To me, the only epistemic value of knowing that Michael Gordon says official sources say Iranian-supplied weapons “accounted for a third of the combat deaths suffered by the American-led forces” last month is that whatever the truth of the matter is to establish a theoretical maximum on Iranian culpability in the death of American soldiers. The administration is lying (for them not to be lying would be unprecedented) and Gordon is passing on what his sources tell him.

As a policy matter, looking at the Iranian support issue tends to highlights how pointless it is to get one’s hopes raised by such minor signs of progress as may or may not be thought to exist in Iraq. Iran is charged with supplying a bit more than 100 explosive-formed penetrator bombs to Iraqi militants per month. Iran is also a bit of a rinky-dink third world country. But even they clearly could be providing a lot more weaponry than that were they so inclined. Hezbollah’s armaments are, for example, much more sophisticated than that. If the Iranians ever were to reach the conclusion that the US were in danger of achieving its goals of creating a stable Iraq happy to play host to large US military installations and serve as an anti-Iranian bulwark in the region, Iran could easily step up its assistance and then you’re back to square one.

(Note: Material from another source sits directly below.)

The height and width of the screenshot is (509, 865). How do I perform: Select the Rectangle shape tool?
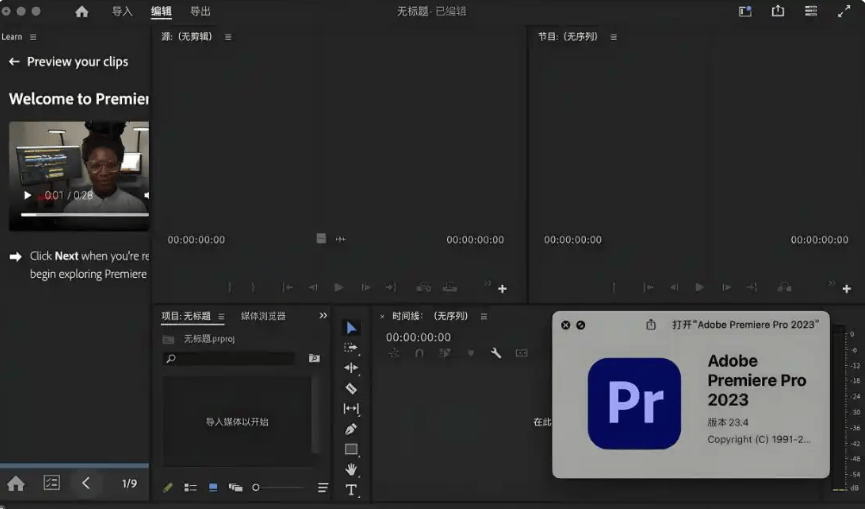click(x=351, y=449)
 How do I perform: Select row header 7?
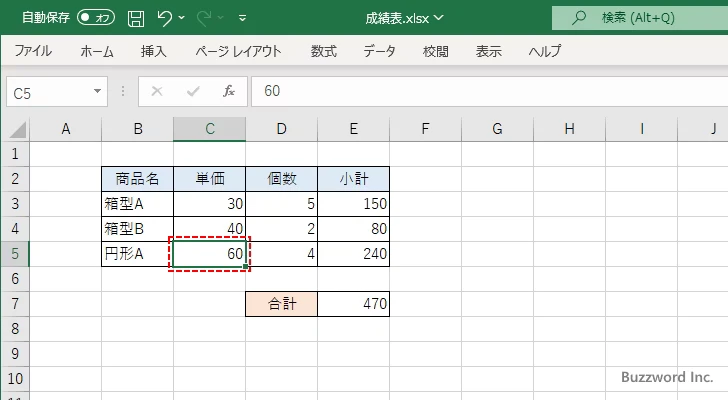15,304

The issue here, then, really isn’t where, exactly, these EFPs come from and why. The issue is whether you think it serves US interests to try to reach an accommodation with Iran so they we can fight terrorism by trying to fight the al-Qaeda terrorists who want to come here and kill or, or whether you think it serves US interests to continue picking unprovoked fights with tangential adversaries. But before you pick what’s behind door number two, just keep in mind that a US-Iranian escalation cycle will certainly lead things to get much, much worse over the short and medium terms.

Yglesias

September 12 Forever

Julian Sanchez’s take on the FISA fiasco:

Like Bill Murray’s hapless weatherman in Groundhog Day, America is locked in a perpetual September 12, 2001. How else to explain this weekend’s frenzied passage of a sweeping amendment to the Foreign Intelligence Surveillance Act (FISA), effectively authorizing the program of extrajudicial wiretaps first approved in secret by President George W. Bush shortly after the terrorist attacks of 2001? How else to make sense of a Democratic Congress capitulating to the demands of a wildly unpopular executive for yet another expansion of government surveillance powers, mere months after the disclosure of the rampant abuses that followed the last such expansion?

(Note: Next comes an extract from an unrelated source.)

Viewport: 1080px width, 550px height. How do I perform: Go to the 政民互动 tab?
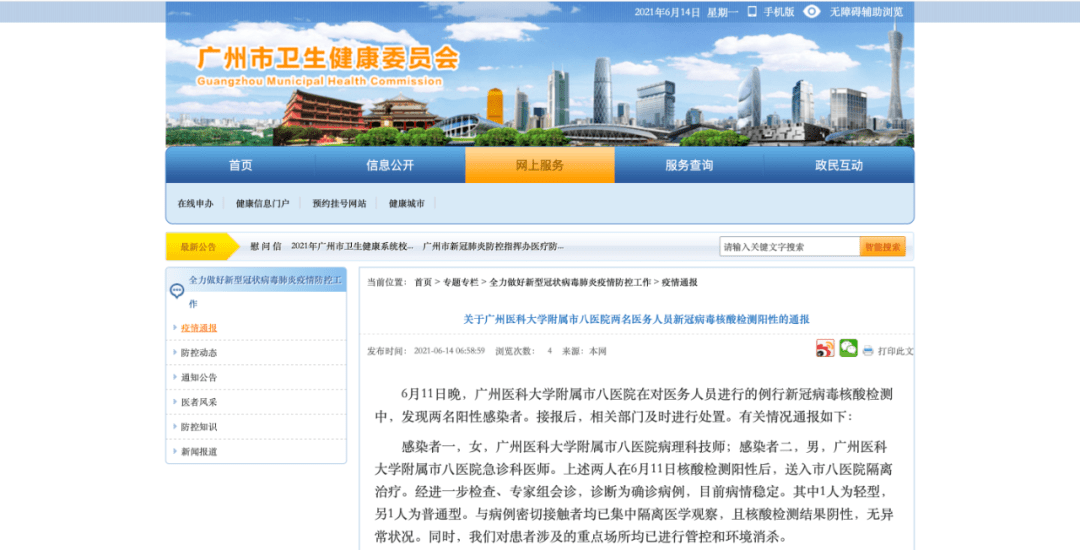point(838,166)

The hasty passage of the massive USA PATRIOT Act, a scant 45 days after those attacks, was ill-considered but understandable. Six years later, however, the administration has grown comfortable with the prerogatives panic affords. And, perversely, it has learned that it can continue to wield those prerogatives even under a Democratic majority, provided it insists on regarding Congress always and only as a last resort. [...]

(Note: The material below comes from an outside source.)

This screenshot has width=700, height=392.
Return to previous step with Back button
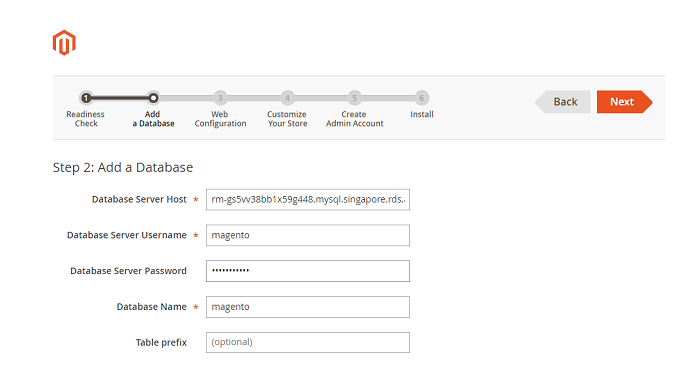pyautogui.click(x=563, y=102)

But then, that was almost certainly the point. Ingenious as the White House has proven at recreating the expedient panic of 2001, however, it is not September 12 anymore. Along with a chance to more cooly appraise the terrorist threat, the intervening years have provided ample evidence of how little this administration can be trusted with its existing powers, let alone new ones. When lawmakers return to Washington this coming September, they might try a bit harder to recall the year as well as the month.

It should be kept in mind, however, that most Democrats didn’t capitulate at all and of those who did some unknown and unknowable portion probably just agree with Bush that executive power should be essentially unlimited.